**What is needed:** Render the lines below as a numbered list, omitting any blank lines and leaving out the pictures.
========================
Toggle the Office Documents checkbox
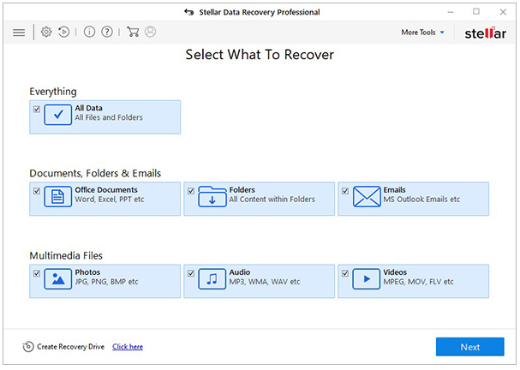520x370 pixels. pos(37,191)
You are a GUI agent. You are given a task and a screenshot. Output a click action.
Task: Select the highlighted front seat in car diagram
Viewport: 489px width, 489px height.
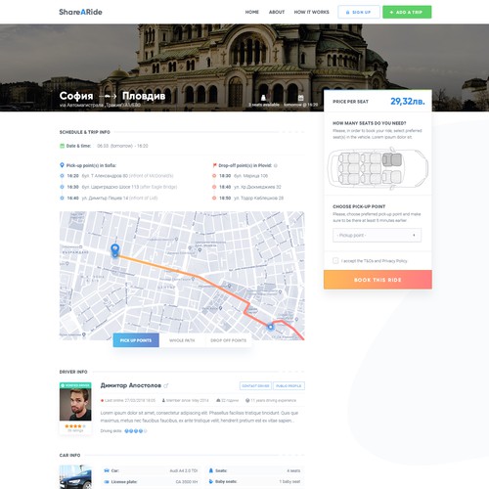pyautogui.click(x=392, y=159)
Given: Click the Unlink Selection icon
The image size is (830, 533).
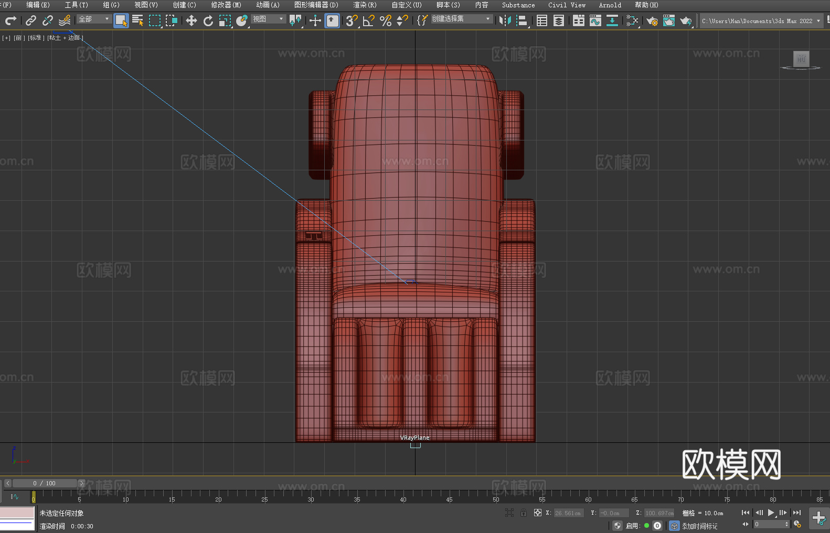Looking at the screenshot, I should (48, 20).
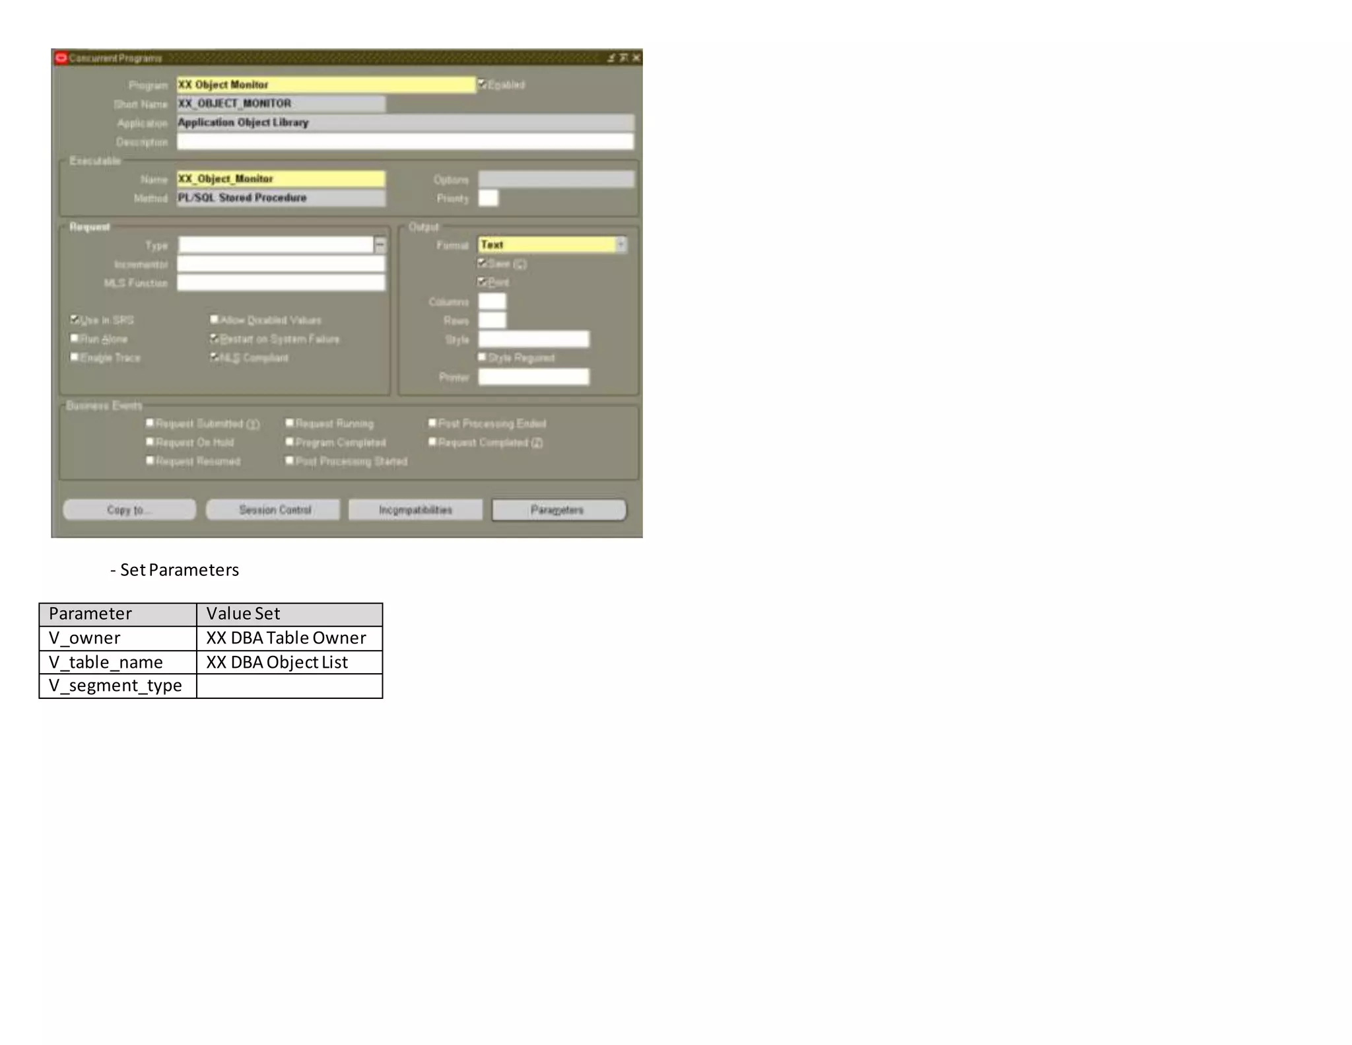Expand the Output Format dropdown
1352x1045 pixels.
(621, 244)
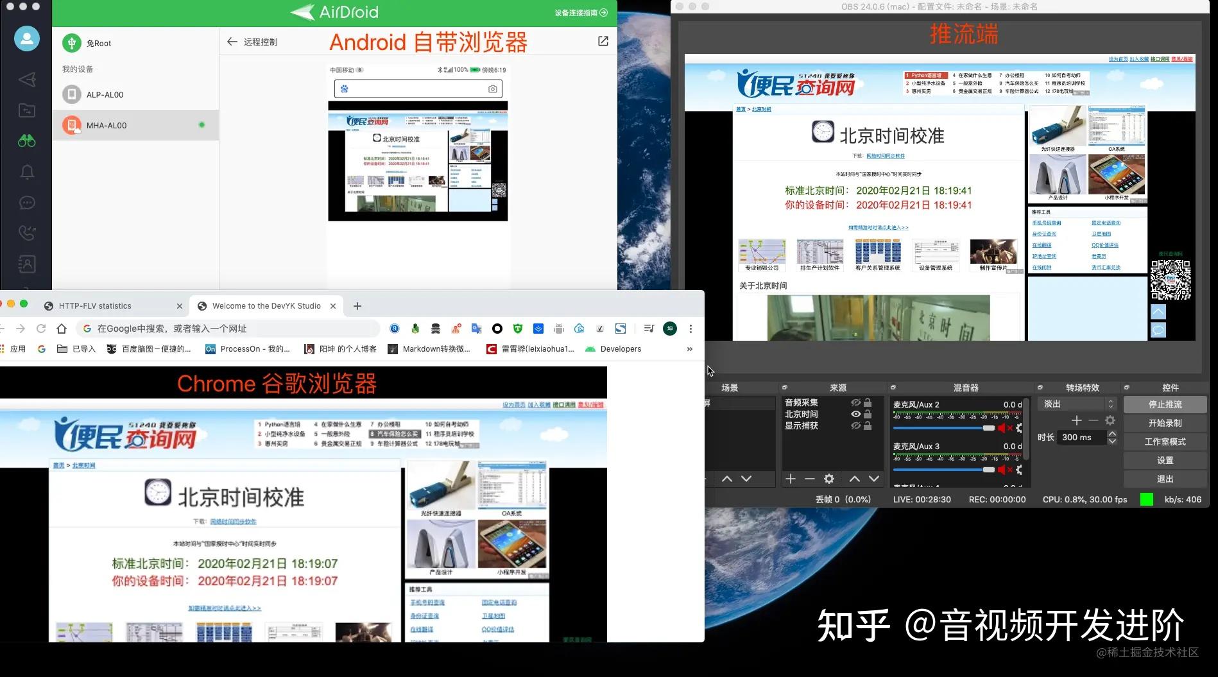This screenshot has width=1218, height=677.
Task: Click the Google Translate extension icon in Chrome toolbar
Action: 476,329
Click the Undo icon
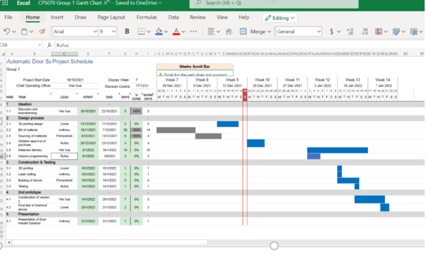The image size is (426, 259). [7, 32]
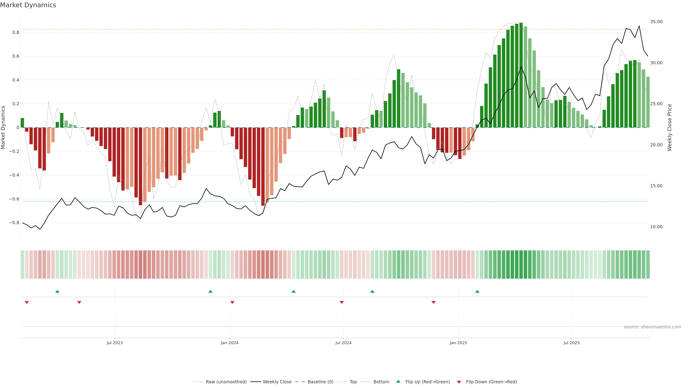The width and height of the screenshot is (690, 388).
Task: Click the Jan 2024 x-axis label
Action: pyautogui.click(x=230, y=343)
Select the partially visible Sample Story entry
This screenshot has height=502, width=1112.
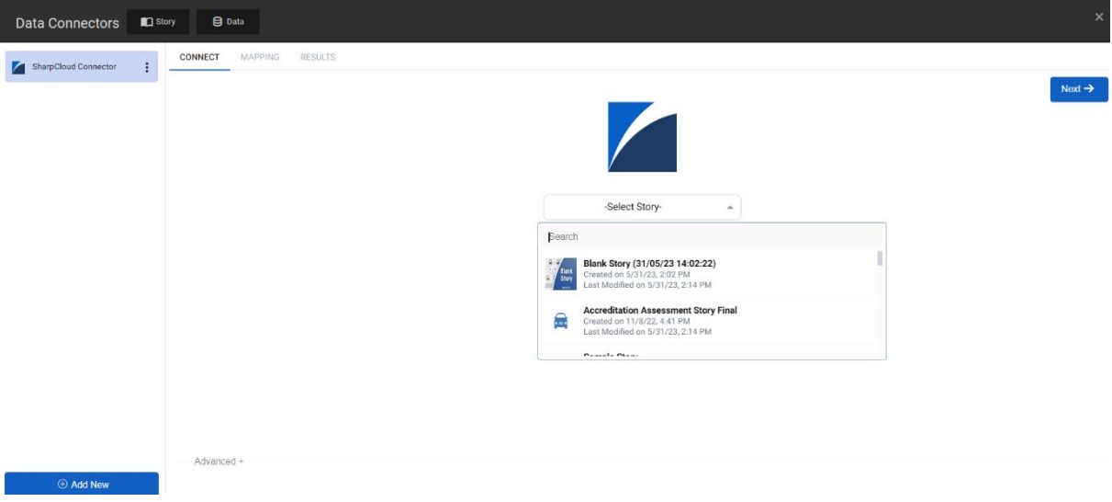[x=611, y=354]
========================
**Final result:**
1. Toggle the Office Documents checkbox
2. 520x370 pixels. pos(37,191)
3. You are a GUI agent. You are given a task and a screenshot. Output a click action.
4. Task: Select the highlighted front seat in car diagram
5. Viewport: 489px width, 489px height.
6. pyautogui.click(x=392, y=159)
7. Given: Click the Unlink Selection icon
8. The image size is (830, 533).
9. Looking at the screenshot, I should (48, 20).
10. Expand the Output Format dropdown
11. 1352x1045 pixels.
12. (621, 244)
13. This screenshot has width=1218, height=677.
14. Task: Click the Google Translate extension icon in Chrome toolbar
15. Action: 476,329
16. Click the Undo icon
17. The image size is (426, 259). [7, 32]
18. The width and height of the screenshot is (690, 388).
19. Task: Click the Jan 2024 x-axis label
20. Action: pyautogui.click(x=230, y=343)
21. Select the partially visible Sample Story entry
22. This screenshot has height=502, width=1112.
23. [x=611, y=354]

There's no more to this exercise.